Academic journal article The Journal of Business Communication

The Critical Contact: A Study of Recruiter Verbal Behavior during Campus Interviews

Academic journal article The Journal of Business Communication

The Critical Contact: A Study of Recruiter Verbal Behavior during Campus Interviews

Article excerpt

Employment interviews vary widely in specific form and content but essentially have three purposes: to select potential employees, to solicit potential employees, and to give potential employees information about the organization (Street, 1986). During these interviews, both applicants and employers attempt to make a good impression on one another: applicants hope to elicit job offers; employers hope to attract top-quality employees.

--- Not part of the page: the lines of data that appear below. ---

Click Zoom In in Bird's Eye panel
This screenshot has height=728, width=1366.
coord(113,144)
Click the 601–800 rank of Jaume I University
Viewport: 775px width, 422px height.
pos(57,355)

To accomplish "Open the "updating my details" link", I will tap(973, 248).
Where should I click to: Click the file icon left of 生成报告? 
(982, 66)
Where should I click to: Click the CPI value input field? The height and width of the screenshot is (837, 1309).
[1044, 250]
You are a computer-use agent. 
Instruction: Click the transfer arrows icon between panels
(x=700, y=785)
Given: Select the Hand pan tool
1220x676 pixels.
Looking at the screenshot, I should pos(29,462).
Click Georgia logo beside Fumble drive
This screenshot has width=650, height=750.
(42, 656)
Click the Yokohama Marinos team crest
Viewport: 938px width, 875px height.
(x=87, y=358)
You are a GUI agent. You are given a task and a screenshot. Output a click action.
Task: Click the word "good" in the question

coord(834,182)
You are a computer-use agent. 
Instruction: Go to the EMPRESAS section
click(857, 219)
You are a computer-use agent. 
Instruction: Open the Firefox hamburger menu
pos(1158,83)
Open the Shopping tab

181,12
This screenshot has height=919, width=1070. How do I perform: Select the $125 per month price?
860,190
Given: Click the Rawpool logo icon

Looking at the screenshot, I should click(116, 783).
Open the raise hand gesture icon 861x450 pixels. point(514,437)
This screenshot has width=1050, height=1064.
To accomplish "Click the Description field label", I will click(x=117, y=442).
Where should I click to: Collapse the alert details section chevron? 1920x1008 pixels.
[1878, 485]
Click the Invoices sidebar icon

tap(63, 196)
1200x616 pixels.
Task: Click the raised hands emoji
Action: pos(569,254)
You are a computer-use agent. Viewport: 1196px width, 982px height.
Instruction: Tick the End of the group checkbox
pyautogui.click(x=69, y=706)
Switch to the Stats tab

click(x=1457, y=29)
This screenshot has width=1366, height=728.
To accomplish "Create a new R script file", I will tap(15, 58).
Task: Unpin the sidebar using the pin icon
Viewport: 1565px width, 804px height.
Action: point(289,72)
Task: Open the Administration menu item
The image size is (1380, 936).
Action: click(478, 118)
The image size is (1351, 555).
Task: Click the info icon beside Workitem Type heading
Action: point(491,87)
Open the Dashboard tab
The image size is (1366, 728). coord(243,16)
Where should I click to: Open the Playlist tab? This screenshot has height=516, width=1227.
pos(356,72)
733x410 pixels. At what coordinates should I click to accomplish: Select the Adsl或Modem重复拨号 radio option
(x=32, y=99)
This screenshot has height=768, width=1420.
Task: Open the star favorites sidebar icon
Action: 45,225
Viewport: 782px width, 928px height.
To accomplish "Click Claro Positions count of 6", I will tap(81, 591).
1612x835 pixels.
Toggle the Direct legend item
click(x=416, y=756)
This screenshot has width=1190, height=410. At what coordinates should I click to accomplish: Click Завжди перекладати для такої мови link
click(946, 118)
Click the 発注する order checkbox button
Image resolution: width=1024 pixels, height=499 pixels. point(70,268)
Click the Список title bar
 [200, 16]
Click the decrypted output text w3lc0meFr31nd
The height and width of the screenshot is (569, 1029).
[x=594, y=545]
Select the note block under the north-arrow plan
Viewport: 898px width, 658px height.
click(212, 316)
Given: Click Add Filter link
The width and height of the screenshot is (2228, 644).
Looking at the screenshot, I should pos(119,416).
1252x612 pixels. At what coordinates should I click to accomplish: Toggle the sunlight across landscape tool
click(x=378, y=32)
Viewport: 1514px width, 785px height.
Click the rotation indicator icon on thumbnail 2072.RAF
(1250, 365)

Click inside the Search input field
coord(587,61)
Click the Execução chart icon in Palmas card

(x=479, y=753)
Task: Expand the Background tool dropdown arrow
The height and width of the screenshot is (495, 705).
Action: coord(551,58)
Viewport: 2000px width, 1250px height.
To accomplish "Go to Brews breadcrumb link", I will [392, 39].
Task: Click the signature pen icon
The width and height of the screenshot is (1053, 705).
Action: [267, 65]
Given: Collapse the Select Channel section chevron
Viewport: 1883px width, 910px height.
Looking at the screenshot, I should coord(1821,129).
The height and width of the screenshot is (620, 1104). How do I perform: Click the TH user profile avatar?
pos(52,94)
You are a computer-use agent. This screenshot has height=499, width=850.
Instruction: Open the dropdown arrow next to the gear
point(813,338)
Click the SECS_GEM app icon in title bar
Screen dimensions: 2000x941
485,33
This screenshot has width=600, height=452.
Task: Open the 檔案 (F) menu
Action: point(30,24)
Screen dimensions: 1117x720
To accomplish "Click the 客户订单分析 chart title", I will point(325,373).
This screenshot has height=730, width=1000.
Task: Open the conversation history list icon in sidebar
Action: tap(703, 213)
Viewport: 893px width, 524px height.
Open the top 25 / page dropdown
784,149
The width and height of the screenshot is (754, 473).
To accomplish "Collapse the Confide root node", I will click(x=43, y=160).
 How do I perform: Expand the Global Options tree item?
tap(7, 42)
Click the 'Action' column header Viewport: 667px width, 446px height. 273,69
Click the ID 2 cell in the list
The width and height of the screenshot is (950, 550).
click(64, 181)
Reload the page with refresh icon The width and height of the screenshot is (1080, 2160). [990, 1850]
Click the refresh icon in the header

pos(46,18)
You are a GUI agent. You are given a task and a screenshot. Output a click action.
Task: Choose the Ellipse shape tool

One specific type of employment interview is the screening interview, used extensively by mid-sized to large organizations to attract and screen high quality prospective employees from university campuses. Screening interviews often result in follow-up interviews and subsequent employment. In fact, Ralston and Brady (1994) estimate that fifty percent of all managers and professionals with fewer than three years of work experience on entry are selected through a process that begins with a screening interview. These interviews are expensive, however. The average cost to the employing institution of attracting and selecting one of these new employees in the mid-1990s was over $2000 (Ralston & Brady). Screening interviews are frequently the first contact between an employing institution and a prospective employee. Clearly, research that identifies factors contributing to successful screening interviews (i.e., attracting top-quality applicants) would be of practical use to business and industry.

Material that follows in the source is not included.